Emilio Lopez, Jimmy Montoya

Emilio Lopez (left) receives a new Chromebook in April from Northern IT Director Jimmy Montoya. Northern was the first higher education institution to go all online. Northern President Rick Bailey said that was a contributing factor to the College's increase in student enrollment.

    While every other higher education institute in the state posted sliding fall enrollment numbers, Northern New Mexico College showed an 11 percent increase, a solid sign of growth in the college.

    The College showed an increase in student headcount from 1,119 in Fall 2019 to 1,238.

    Northern President Rick Bailey said the College focused on retention and having students stay at Northern through a texting platform and a chat feature on the College website.

    According to the College’s fall 2020 census, the College had a 3 percent increase in total credit hours.

    Though the freshman class is significantly smaller than last year’s - 278 students from 342, there was an increase in dual credit students and 177 non degree students compared to just 45 last year.

    Bailey said the College’s aggressive response to the coronavirus pandemic - as the first college in the state to move classes online in March and to announce that the fall semester would be virtual - reduced uncertainty for prospective students.

    He said apprentices with the Plumbers and Pipefitters Union are now earning college credit.

    The College showed a decrease in the number of sophomores and seniors, according to the College census, but a 25 percent increase in the number of juniors.

    Bailey said the increase will help the College weather the state’s budget crisis and protects jobs at the College.

    “Northern’s enrollment success, in my opinion, did not come at the cost of other institutions,” Bailey said. “We did not pull from other colleges and universities.

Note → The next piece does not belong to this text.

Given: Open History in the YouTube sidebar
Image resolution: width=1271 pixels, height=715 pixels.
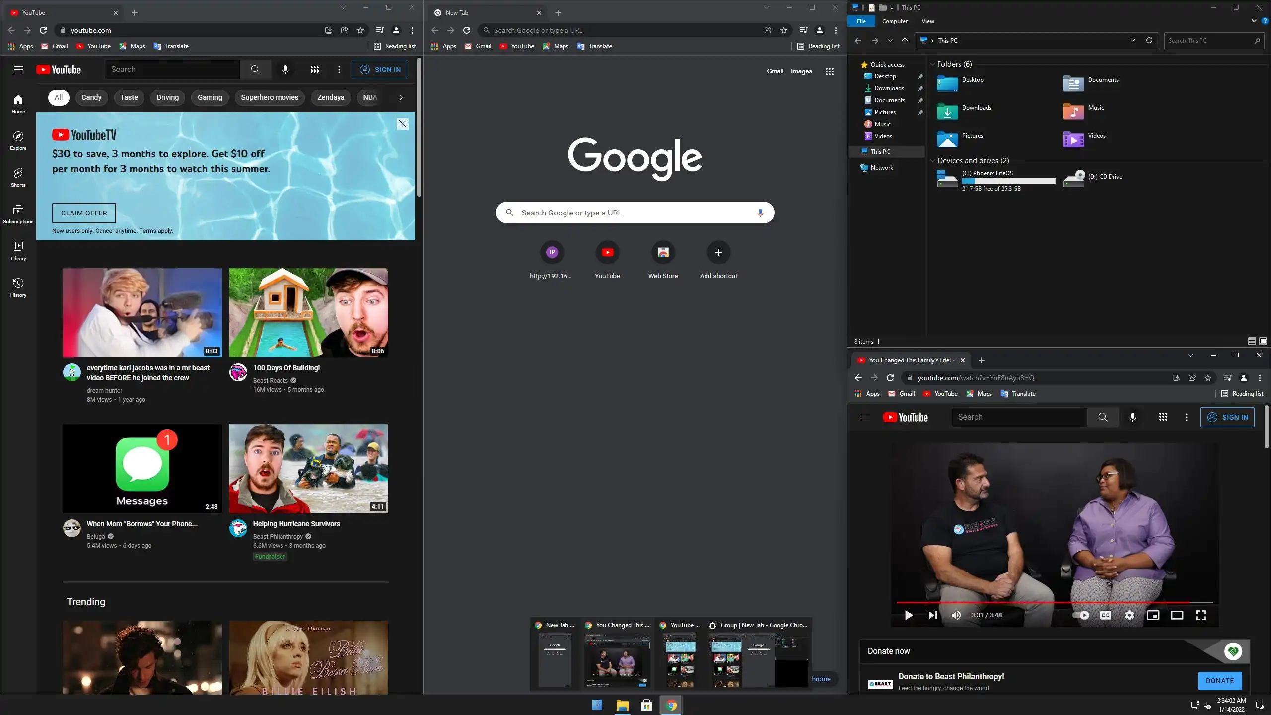Looking at the screenshot, I should pyautogui.click(x=18, y=287).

The real story of why we went up is because we are responding to what our community asked us to do, and are being rewarded for being adaptive to the needs of our community, and what our community has asked us to do.”

    The increase in enrollment comes during the pandemic; a report from the Fitch Ratings Group estimated that enrollment in colleges and universities nationwide could decrease by 5 to 20 percent.

    “All colleges and universities in New Mexico are on the same team,” Bailey said. “We all have the same goals and we are united in our mission to provide more opportunities for New Mexicans to find college pathways, and the more we can do that together, the better.”